Tornando ora (e riassumendo quanto detto fin qui) allo specifico dell’italiano babbo come modo familiare per chiamare il ‘padre’, possiamo dire che siamo alla presenza della “ufficializzazione” nella lingua vera e propria (in questo caso, l’italiano) della sillaba ba-ba lallata dal bambino, alla quale i genitori hanno “voluto” dare il senso di ‘papà’, e divenuta un nome a tutti gli effetti: di genere maschile (ovviamente, riferendosi al padre), di numero singolare (in -o, perché, in italiano, i più dei nomi maschili escono in -o), pluralizzabile in -i come qualunque altro maschile singolare in -o e così via (e lo stesso discorso vale, al femminile, per mamma).

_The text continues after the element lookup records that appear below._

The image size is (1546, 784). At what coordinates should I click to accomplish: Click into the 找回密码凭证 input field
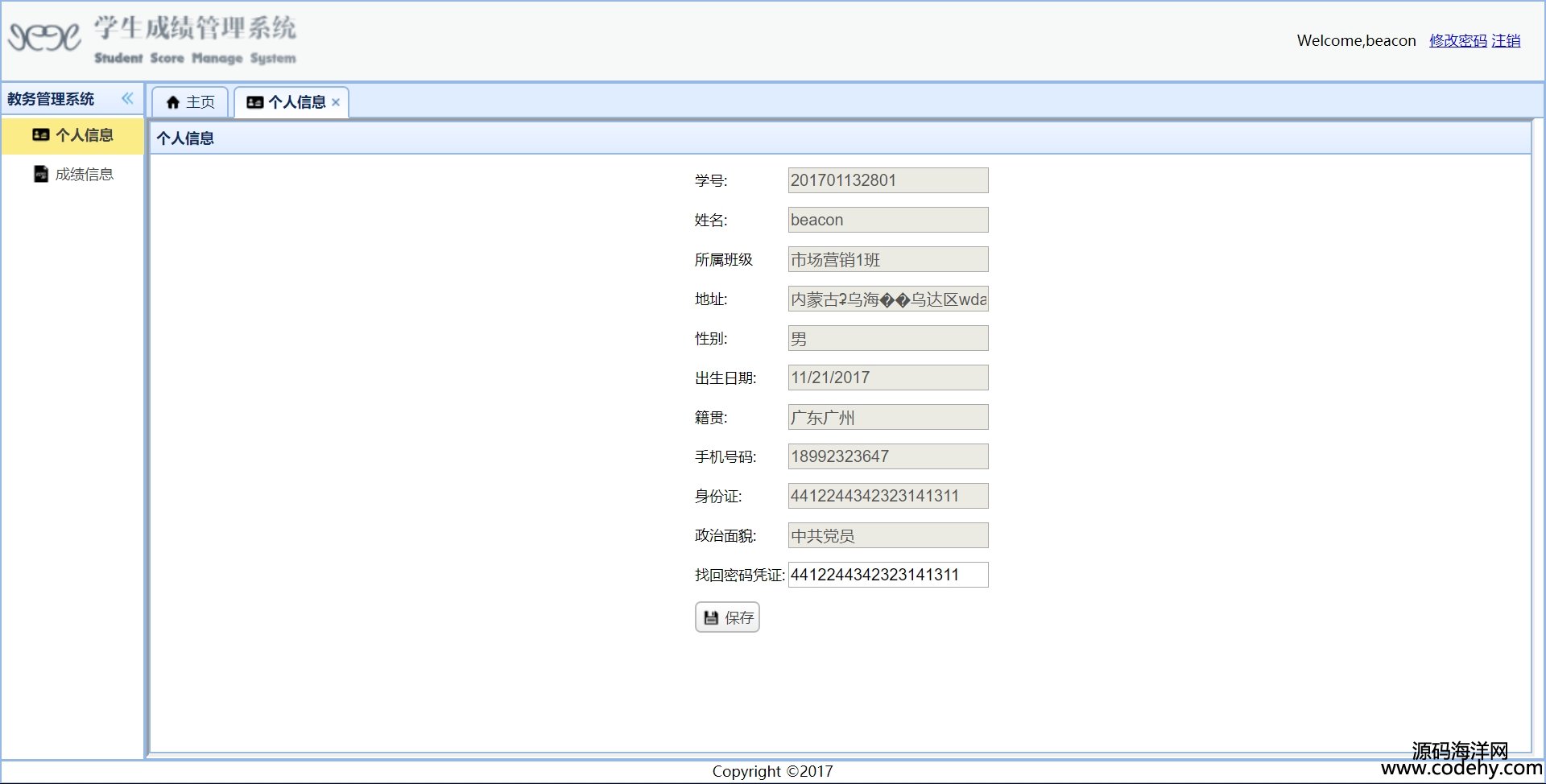coord(887,575)
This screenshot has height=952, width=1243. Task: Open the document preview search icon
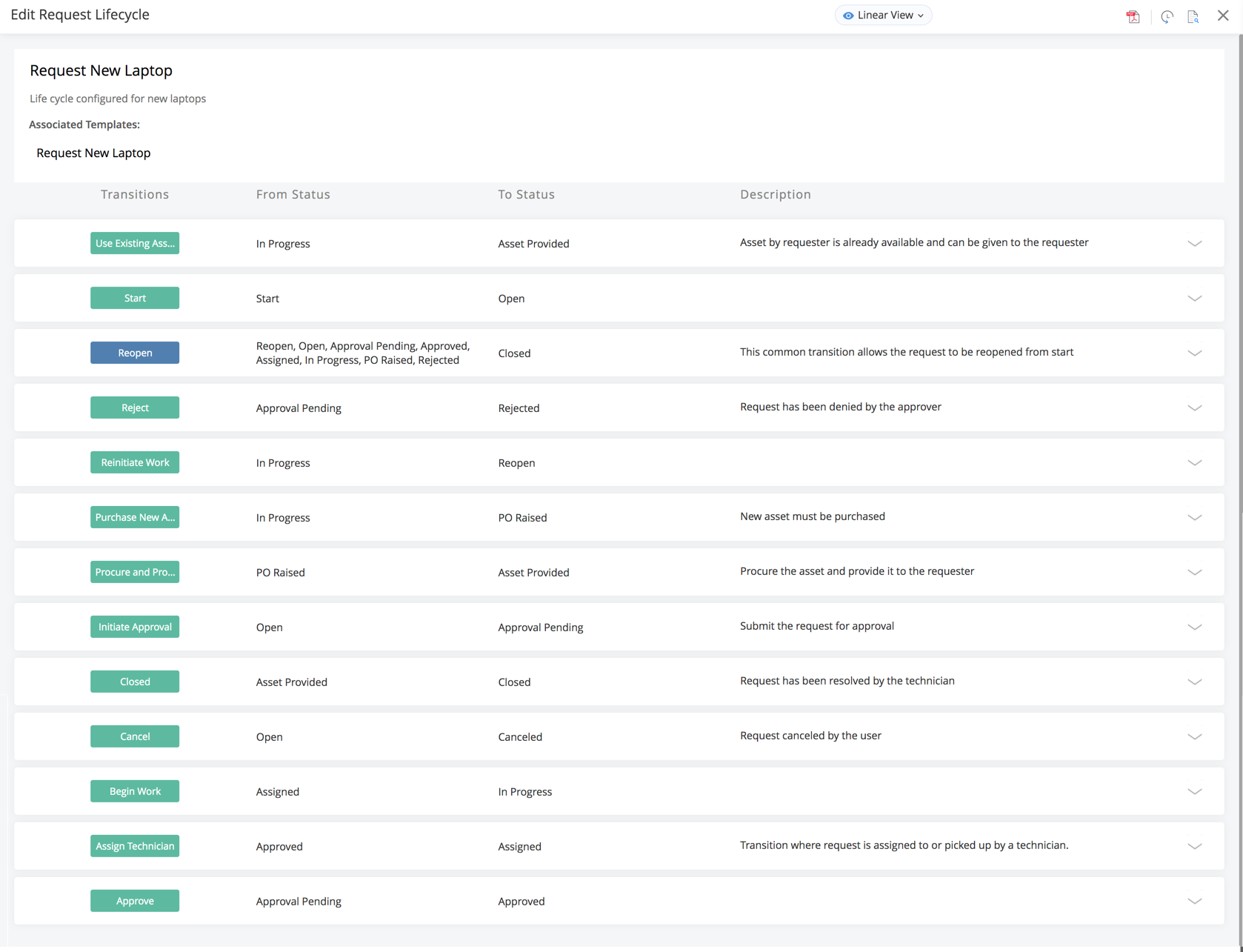[x=1193, y=16]
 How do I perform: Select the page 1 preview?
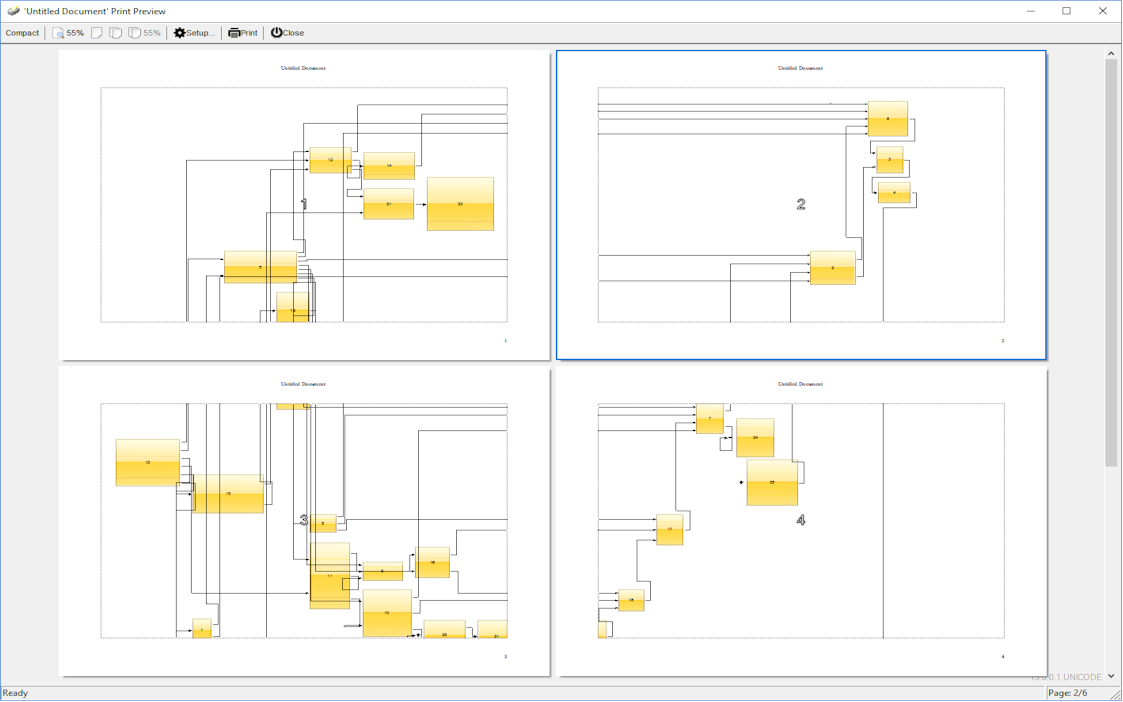[x=304, y=205]
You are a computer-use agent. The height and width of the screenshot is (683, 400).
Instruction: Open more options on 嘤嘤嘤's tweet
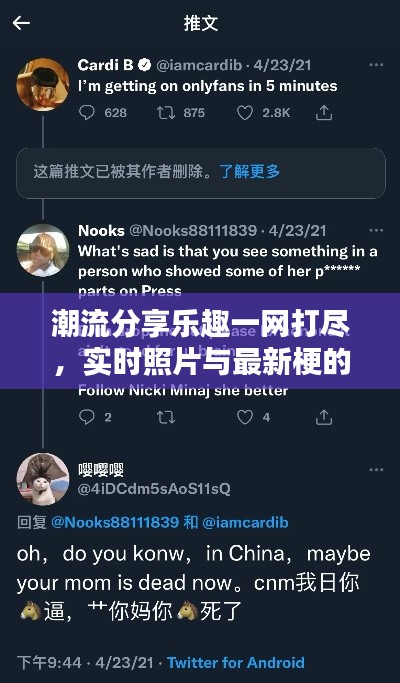pos(376,470)
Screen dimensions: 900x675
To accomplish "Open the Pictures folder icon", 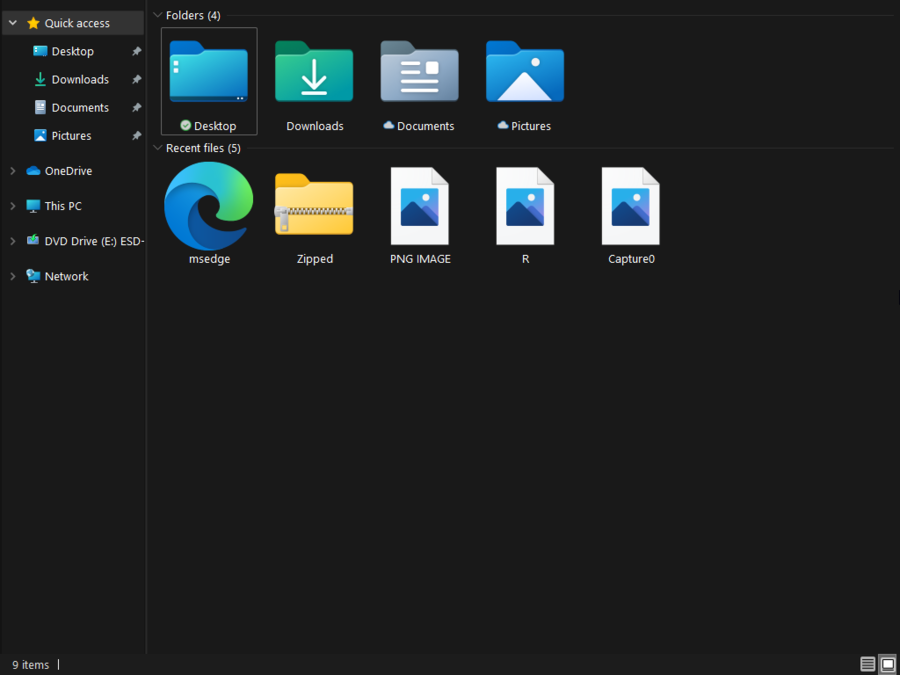I will pos(524,73).
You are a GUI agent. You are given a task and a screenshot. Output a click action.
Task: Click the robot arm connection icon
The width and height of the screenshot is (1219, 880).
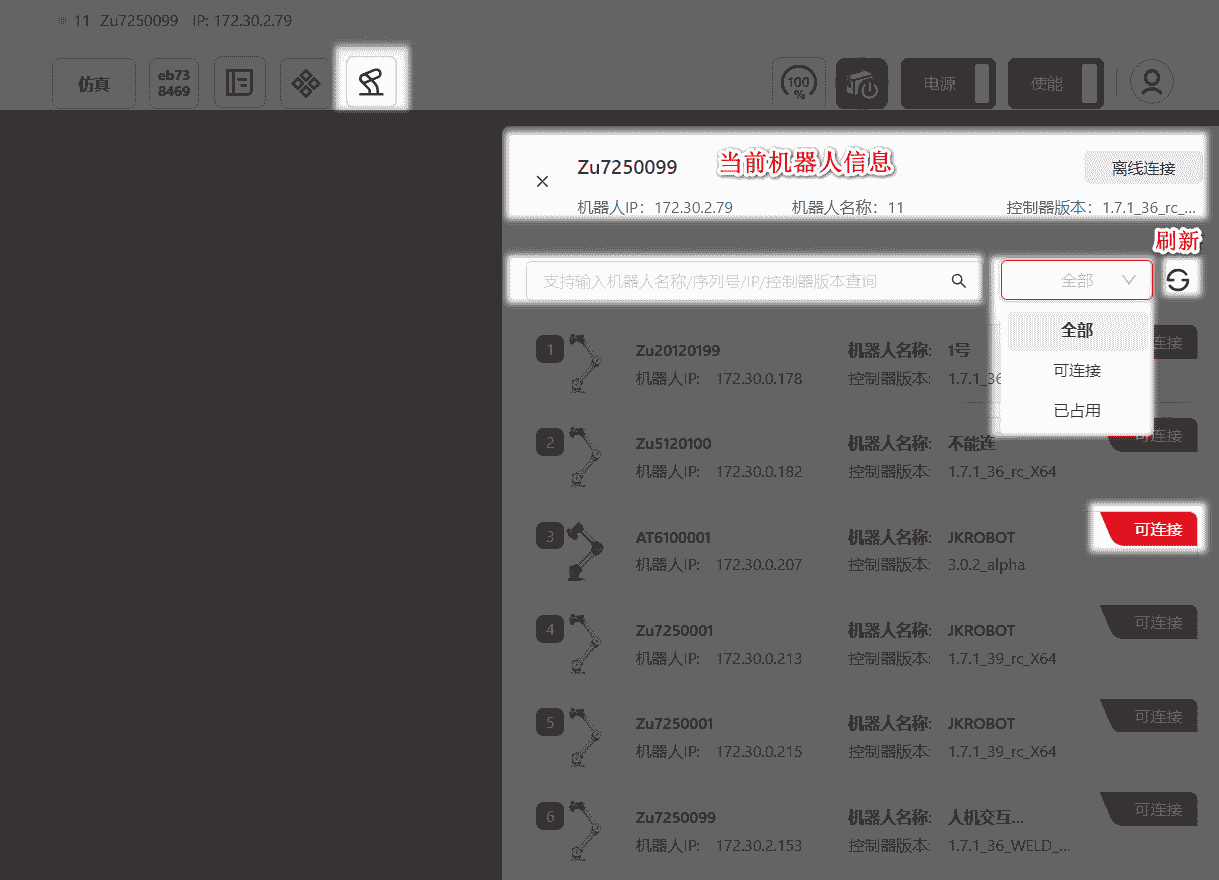point(371,83)
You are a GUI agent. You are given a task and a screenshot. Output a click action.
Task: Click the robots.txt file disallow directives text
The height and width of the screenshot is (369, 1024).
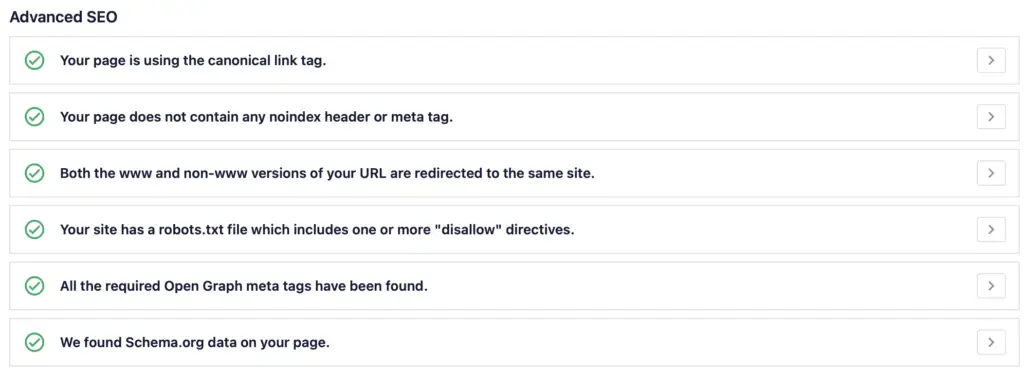click(317, 230)
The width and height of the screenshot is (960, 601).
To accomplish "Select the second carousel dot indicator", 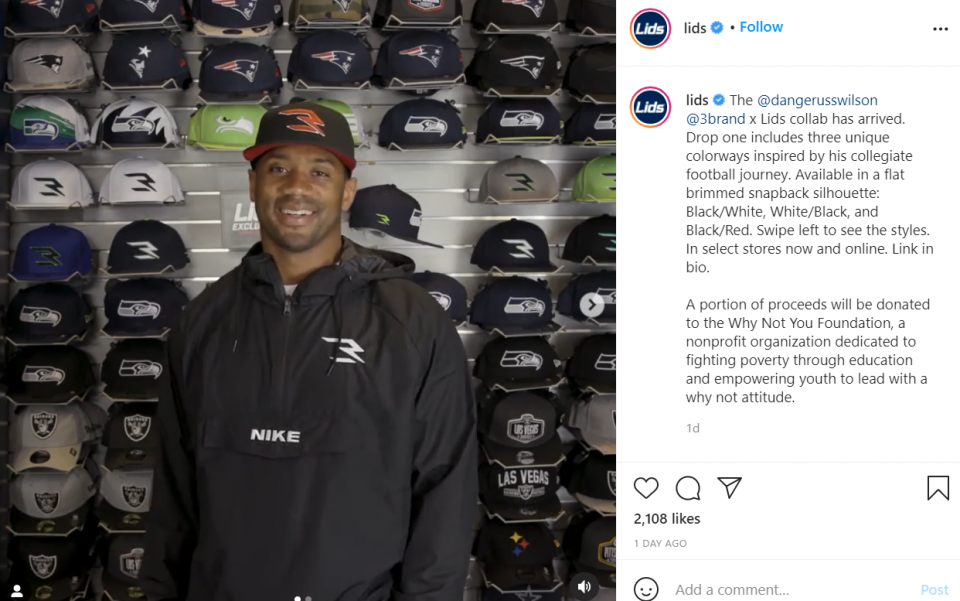I will pyautogui.click(x=308, y=599).
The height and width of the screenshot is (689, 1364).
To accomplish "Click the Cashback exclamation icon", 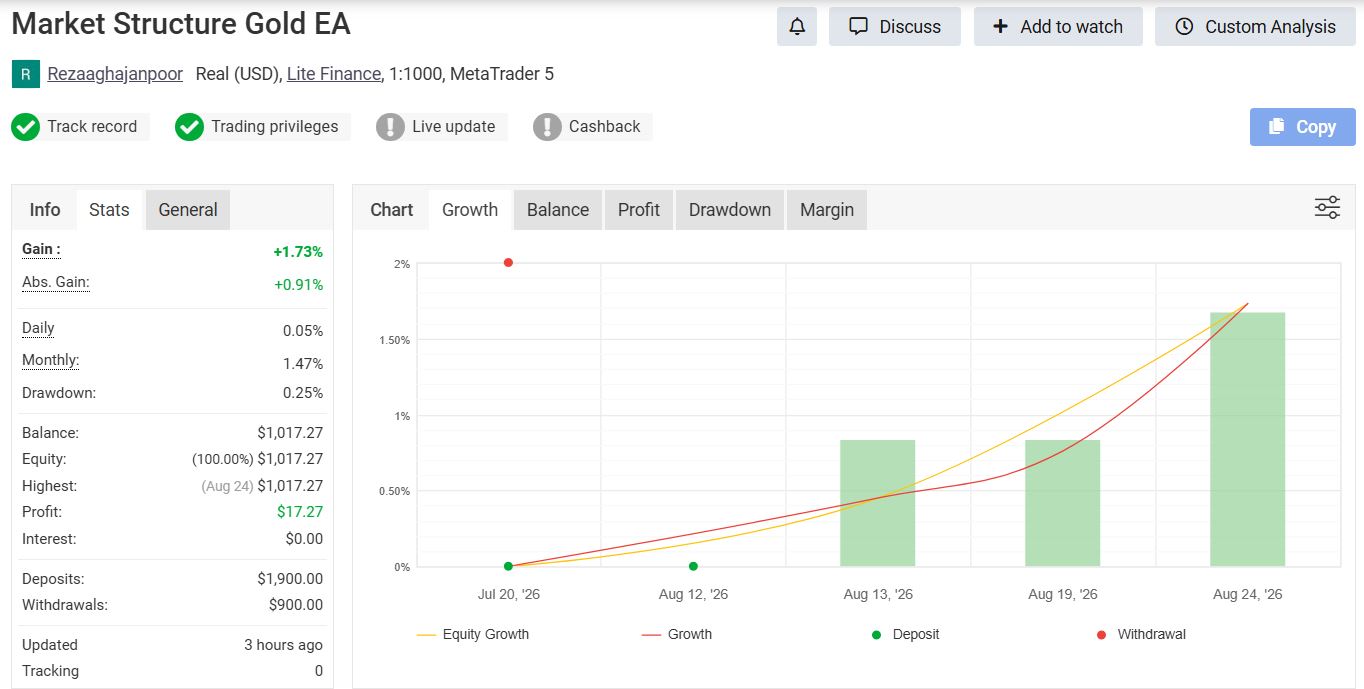I will point(547,127).
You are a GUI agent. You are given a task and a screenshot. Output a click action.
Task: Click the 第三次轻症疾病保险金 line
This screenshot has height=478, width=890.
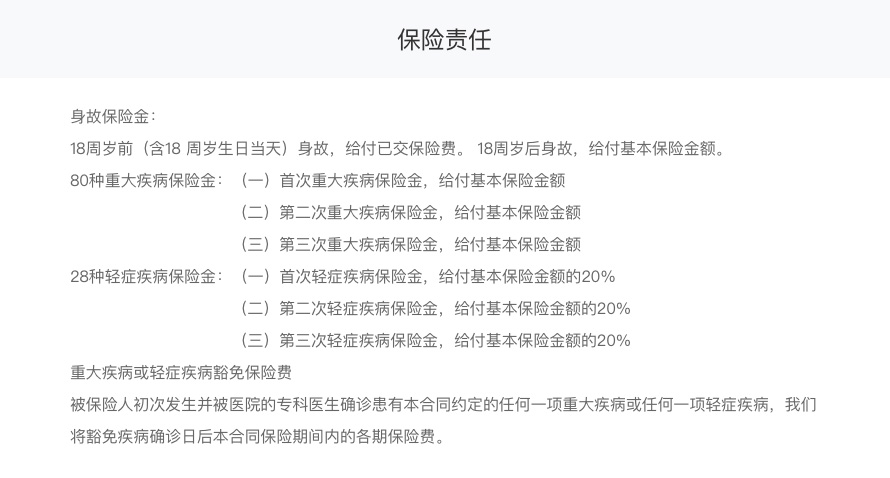435,341
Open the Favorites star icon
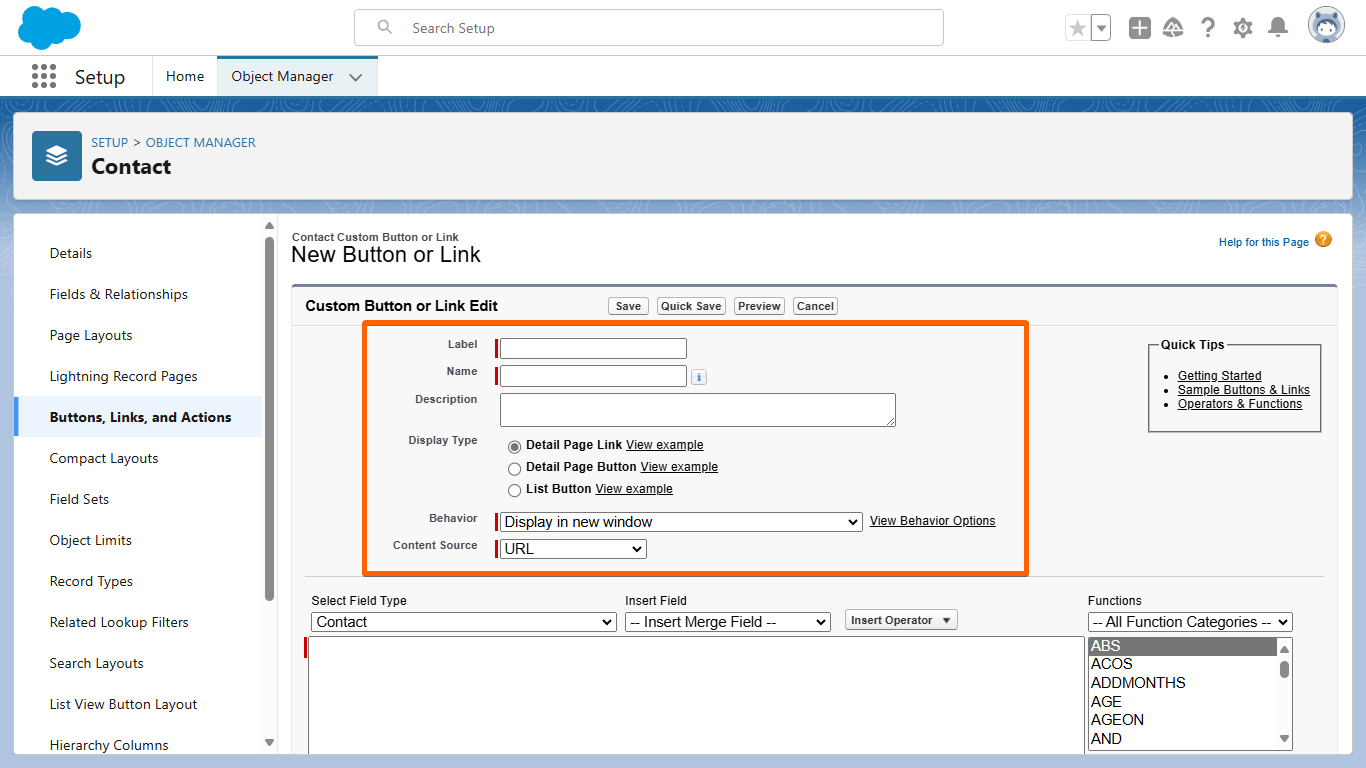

Ciò detto, però, come si spiegano tutte quelle forme (italiane o italiane dialettali) a base babb- e che invece voglion dire ‘sciocco’?
Anche in questo caso si parte dalla sillaba lallata ba-ba; ma se nel caso di babbo ‘papà’ la sillaba lallata viene “interpretata” dai genitori come tentativo del bambino di chiamare il ‘babbo / papà’, nel caso di babbeo ‘sciocco’ (e simili), invece, la sillaba lallata viene utilizzata per designare chi è ‘ingenuo, innocente, naif’ come il bimbo che sa dire solo ba-ba; e da ‘ingenuo, naif’ si arriva facilmente, con peggioramento semantico, a ‘sciocco, stupido, scemo’. Ne viene tutta la serie delle forme italiane e dialettali per ‘stupido’: dall’italiano babbeo / babbione e simili, ai tipi bbabba f. / bbabbu m. di molti dialetti italiani meridionali (ad es. nel Salento, in Calabria, in Sicilia – nei dialetti del Salento, bbabbare è sia, transitivamente, ‘stordire qualcuno, farlo rimbecillire con sostanze stupefacenti, o con chiacchiere, parole o altro’ sia, intransitivamente, ‘restare imbambolato’; mentre tipicamente calabrese e siciliano è bbabbijari / bbabbïari, di per sé un babb-eggiare, ‘comportarsi da sciocco’, anche nell’italiano regionale: ma stai babbiando! ‘ma stai scherzando!’) e, soprattutto al femminile baba, settentrionali (chi abbia letto Lessico familiare di Natalia Ginzburg ricorderà che babe era l’epiteto del quale il padre della scrittrice, il terribile professor Levi, gratificava le amiche della moglie), al tipo bbabbasóne ‘scioccone, credulone’, spesso anche con sfumatura affettuosa, di molta parte del sud d’Italia a cominciare da Napoli, e via discorrendo. Ma formazioni a base bab(b)- e con significati analoghi troviamo (né, in base a quanto abbiamo detto più su, possiamo stupircene!) anche in molte altre lingue, ad esempio in greco antico, con bábion ‘bébé’, babázein / babízein ‘parlare difettosamente (come i bambini che non sanno parlare)’, babái ‘esclamazione di meraviglia’ (> latino babae) e via discorrendo.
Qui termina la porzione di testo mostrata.